For me, this was an epiphany. My baby's grasp of theology, it seemed, was beginning to exceed my own. For in that precious moment, I knew that my son had something to teach me about faith. And, given the attention focused on all American Catholic bishops these days, it occurred to me that his insight might be fitting for a lot of others as well.

Had he acted on some of the emotions he surely must have felt that day, my son might well have carped about Bishop D'Arcy, sworn off extracurricular activities and tossed his blessed shoes in the trash. Instead, he chose to trust and make the most of the situation he'd been handed. He seemed to know instinctively that you don't need to be a player to make it to the winner's circle, that you can get to an equally rewarding place by being an intercessor.

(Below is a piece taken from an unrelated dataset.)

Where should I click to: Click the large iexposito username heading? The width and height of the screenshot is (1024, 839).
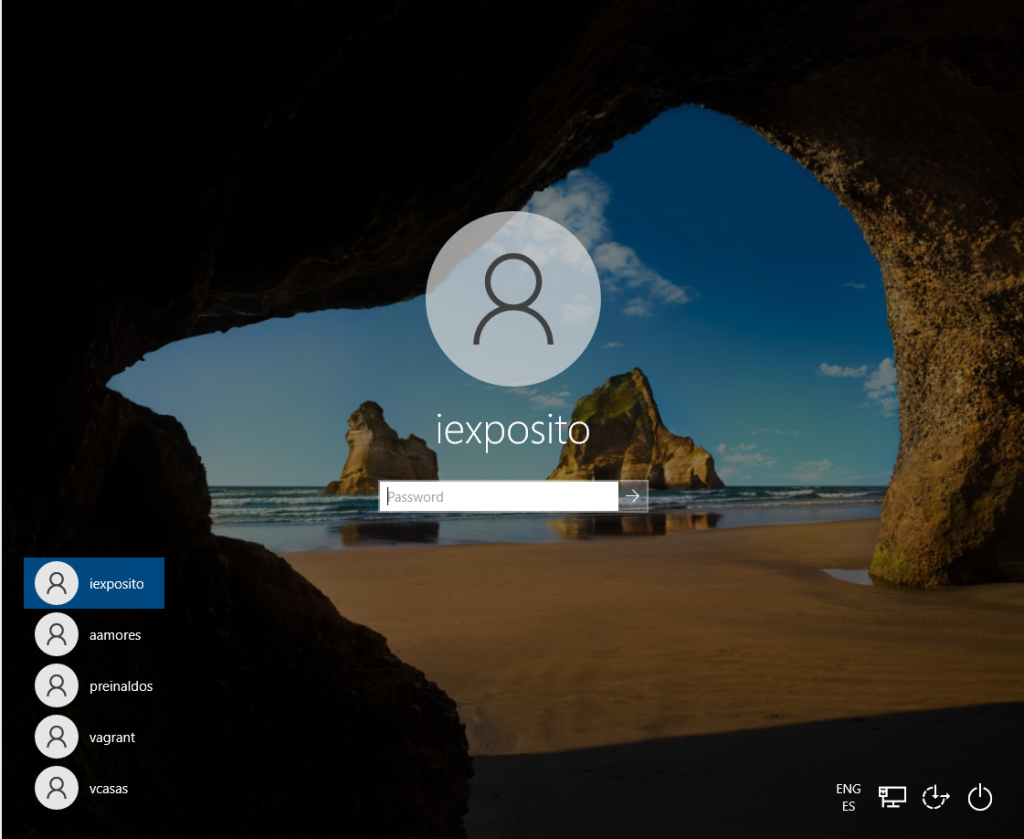[x=513, y=429]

I've seen a lot of those shoes since then. Now they're torn and caked with mud from endless crawdad hunts at the riverbank. During one fishing expedition, they were worn as waders, and my mind flashed back to that old Anthony Quinn film The Shoes of the Fisherman, a story that movingly conveys a sense of the rich heritage of the Church and the papacy. I remember watching it on TV with my dad, whose eyes welled with tears at the moment the new pope was chosen.

“This is what we're all about,” Daddy told us eight kids. “All the popes and cardinals and bishops march through time in the shoes of Peter, the fisherman.” The one called by Christ himself. Our bishops have been ordained by God, their offices handed down through the centuries from a man just as flawed as any of them. If you think that's an exaggeration, remember that Peter, Jesus' right-hand man, essentially disowned the Lord — during Jesus' darkest hour, at that.

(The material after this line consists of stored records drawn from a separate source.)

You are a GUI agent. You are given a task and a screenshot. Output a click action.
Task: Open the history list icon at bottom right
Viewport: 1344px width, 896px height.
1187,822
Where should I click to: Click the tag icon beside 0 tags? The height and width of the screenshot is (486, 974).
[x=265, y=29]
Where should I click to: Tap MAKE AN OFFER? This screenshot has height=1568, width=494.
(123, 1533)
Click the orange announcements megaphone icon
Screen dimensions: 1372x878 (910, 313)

God doesn't expect perfection. He expects trust. I suppose that, as we listen to one another discuss the bishops' role in the present scandals, the meeting in Dallas and everything before and after, we could all find plenty of fault. But how much more blessed we will all be if we appreciate what they are trying to do. And remind ourselves who they are in Christ's eyes.

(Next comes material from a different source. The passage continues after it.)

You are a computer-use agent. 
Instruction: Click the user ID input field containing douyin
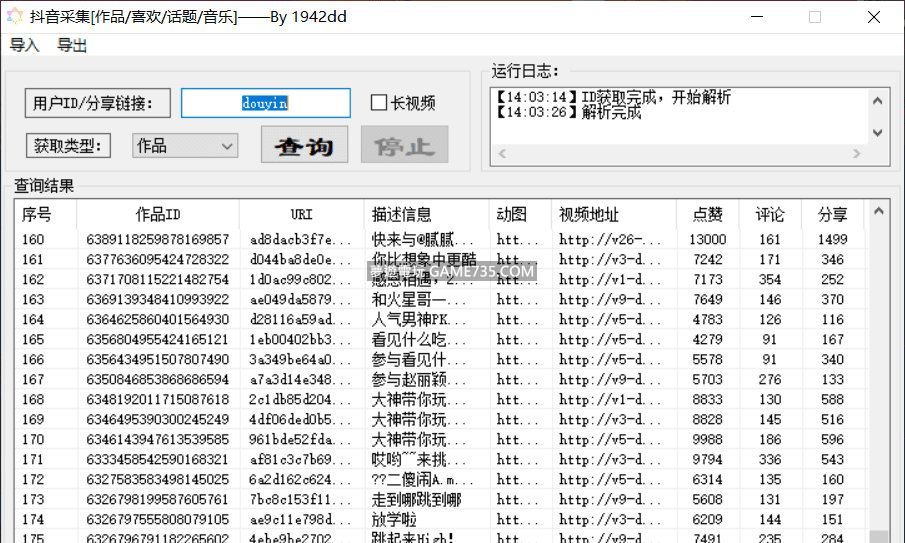click(265, 103)
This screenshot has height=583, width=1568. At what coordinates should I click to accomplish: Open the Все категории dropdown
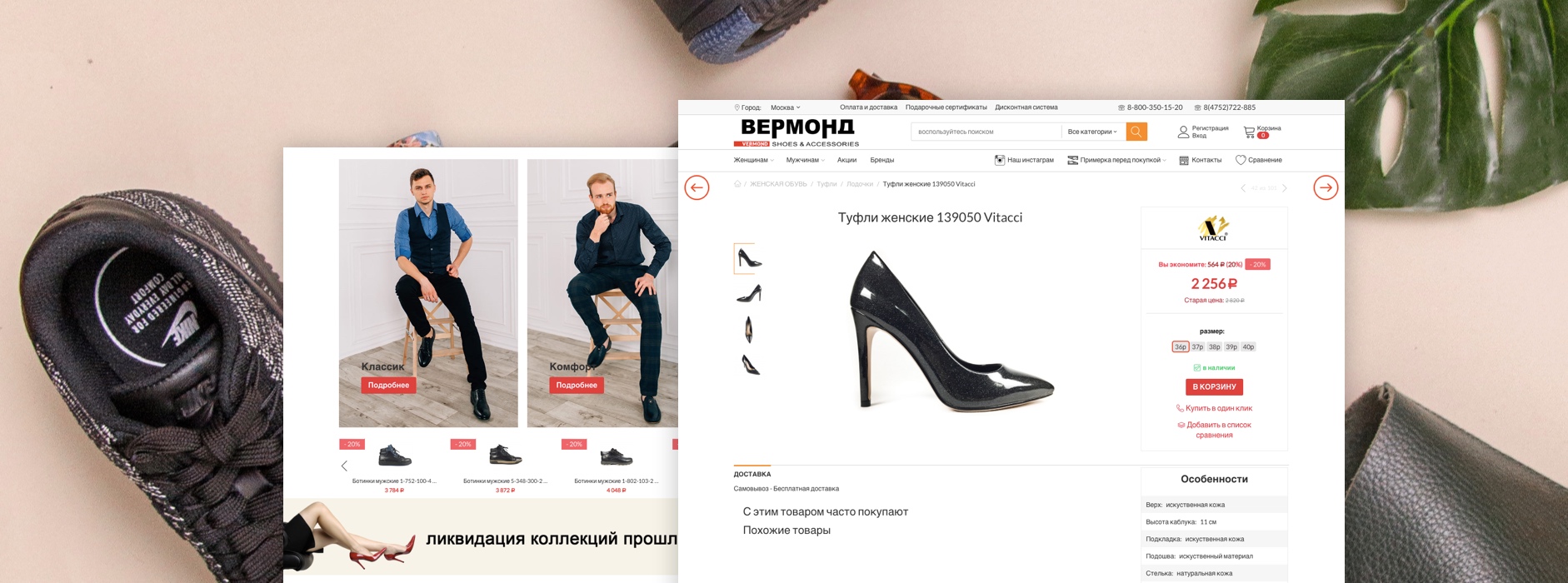pos(1093,132)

No bishop in the world wants to endanger young people. They never did. They never will. We also thwart our own healing when we start demanding: “This is our Church; we want more say in how it's run.”

The truth is, it isn't ours. It's God's. If we really look, we'll see the Holy Spirit's light upon our dear bishops; if we listen, really listen, we can hear a voice like thunder in our hearts saying, “These are my beloved sons. Listen to them.” I am very proud of the way the U.S. bishops have looked straight into the jaws of hell in this scandal — and never lost their trust in God. There's certainly more work to do. Let's let them do it. Let's pray for them, love them, listen to them.

My son, of course, heard all the painful stories from victims of abuse. We wept together over it, our whole family. We felt the pain and rage and confusion. Again, I wondered how it was affecting our children's faith, so I asked my boy: “Do you still trust our priests?”

He rolled his eyes again, sighing, as he rummaged through the refrigerator. “Mom, it's not the priests. I mean, it's hardly any priests. More people hurt kids who are just plain guys. Besides, if anybody ever tried to hurt me, no matter who he is — I'd just tell you, and you'd tell the bishop and the cops. Now that everybody knows about all that stuff, every-body's smarter.”

Munching on some leftover pizza, he added: “Have you seen my track shoes?”

We are a chosen people, a royal priesthood, a people set apart. Onward we march in blessed, albeit tattered, shoes. Where are we going? To the foot of the cross. There, behind our shepherds — flawed, sometimes stumbling — we are refreshed, renewed, cleansed.

Recognize this spot? It's our winner's circle.

Susan Baxter writes from Mishawaka, Indiana.